Yes, those jerks who achieve success in the marketplace after being judged on their merit sure do overinflate their talents. GOD HOW I HATE IT when people assume that many  reviews, good sales, and generally positive reactions are taken to mean they are good at what they do.
See also: the fact that "Twilight" (which I think sold 'a bunch' of books) was deemed trash by writers like Stephen King -- a member of the old guard who want to bar the door -- was also deemed more complex than Hemingway novels. (Source).  

While artistic merit, like beauty, is in the eye of the beholder, 'talent' can be measured somewhat objectively, and selling a bunch of books is one way. True: advertising helps, and there are other factors, but it's hard to sell a lot of a terrible thing.  Put more simply: If you have sold a lot of books, and you take that to mean you are talented, you may be on to something. Sales and talent are not necessarily directly related, but they are not unrelated, either.
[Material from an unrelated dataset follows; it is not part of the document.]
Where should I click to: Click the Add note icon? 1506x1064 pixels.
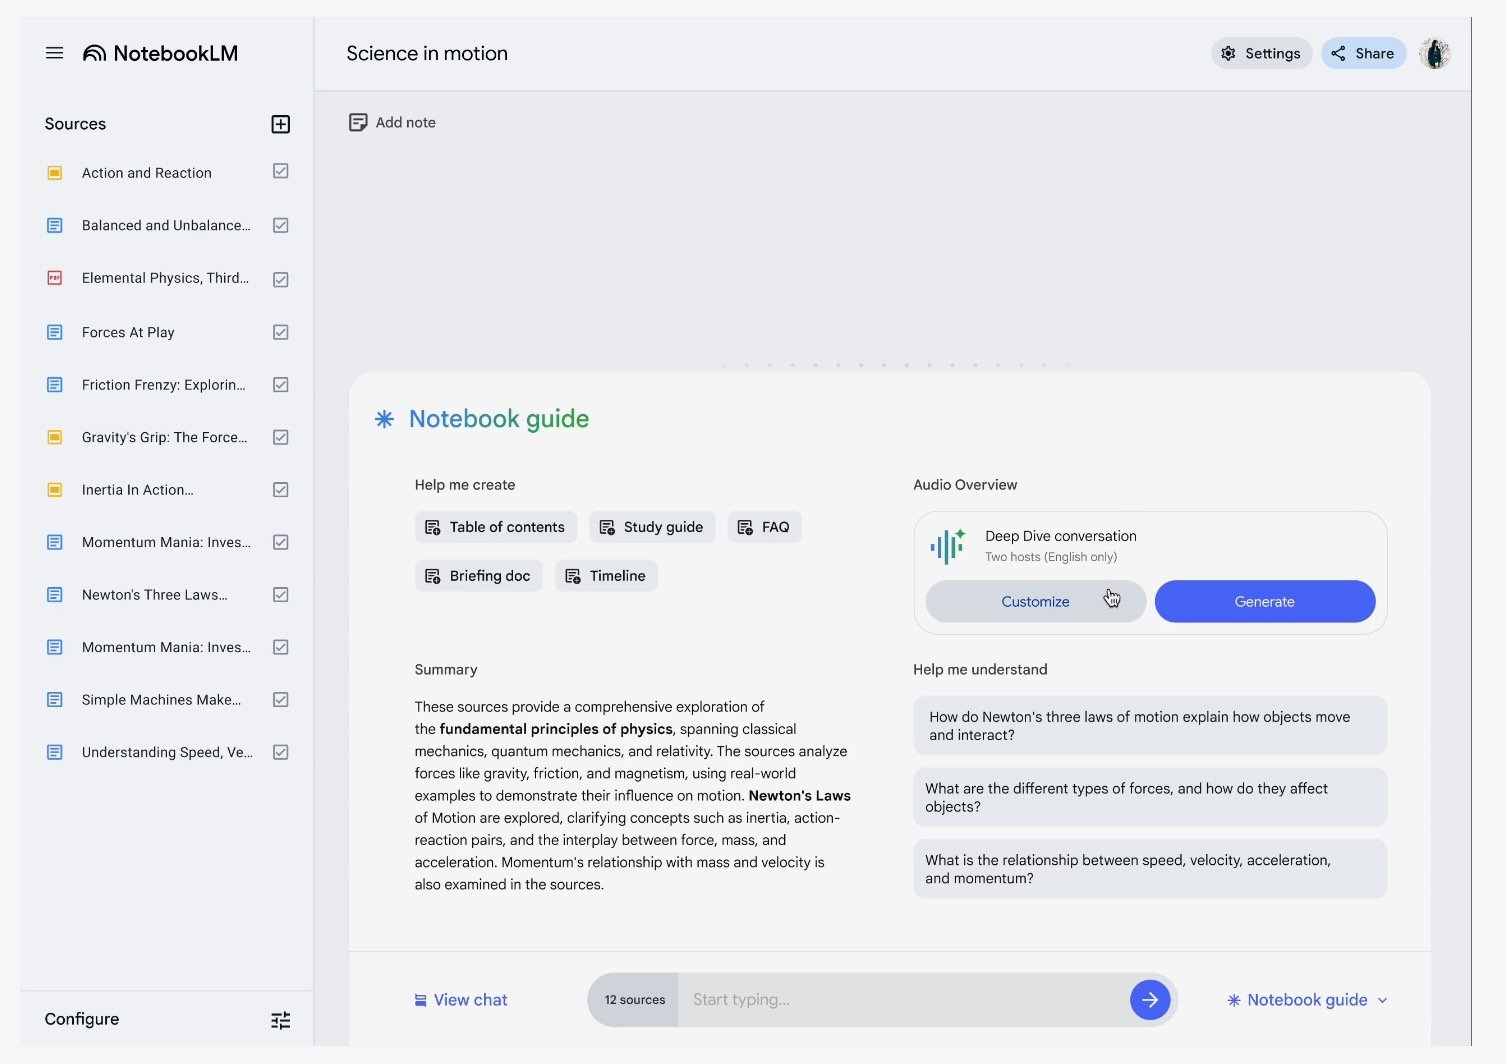[358, 123]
The craft of writing isn’t something you automatically ‘get’ fresh out of the gate. It comes with practice. An Eye for MurderMy fourth book, AN EYE FOR MURDER, was the first of my books to be published, and I still have the other manuscripts in a drawer. Why? I needed to learn the craft of writing fiction. For example, a writer needs to learn narrative and dialogue, how to create suspense, build a believable setting, perfect the choice of language, use point of view correctly. We learn over time.
This is about where I lost it. What is to 'get' about writing? 

TELL. 
A. 
STORY
Rules about writing exist for a reason, but that reason is not "to make you follow them." Rules about writing exist for the same reason we tell our kids not to eat pizza for breakfast: you must learn the rules -- things that make books intelligible, plots flow, words have meaning -- before you can intelligently decide not to follow them. This is Ezra Pound's philosophy, and mine: Once you know what the rules are and how to follow them, you can ignore them if you want.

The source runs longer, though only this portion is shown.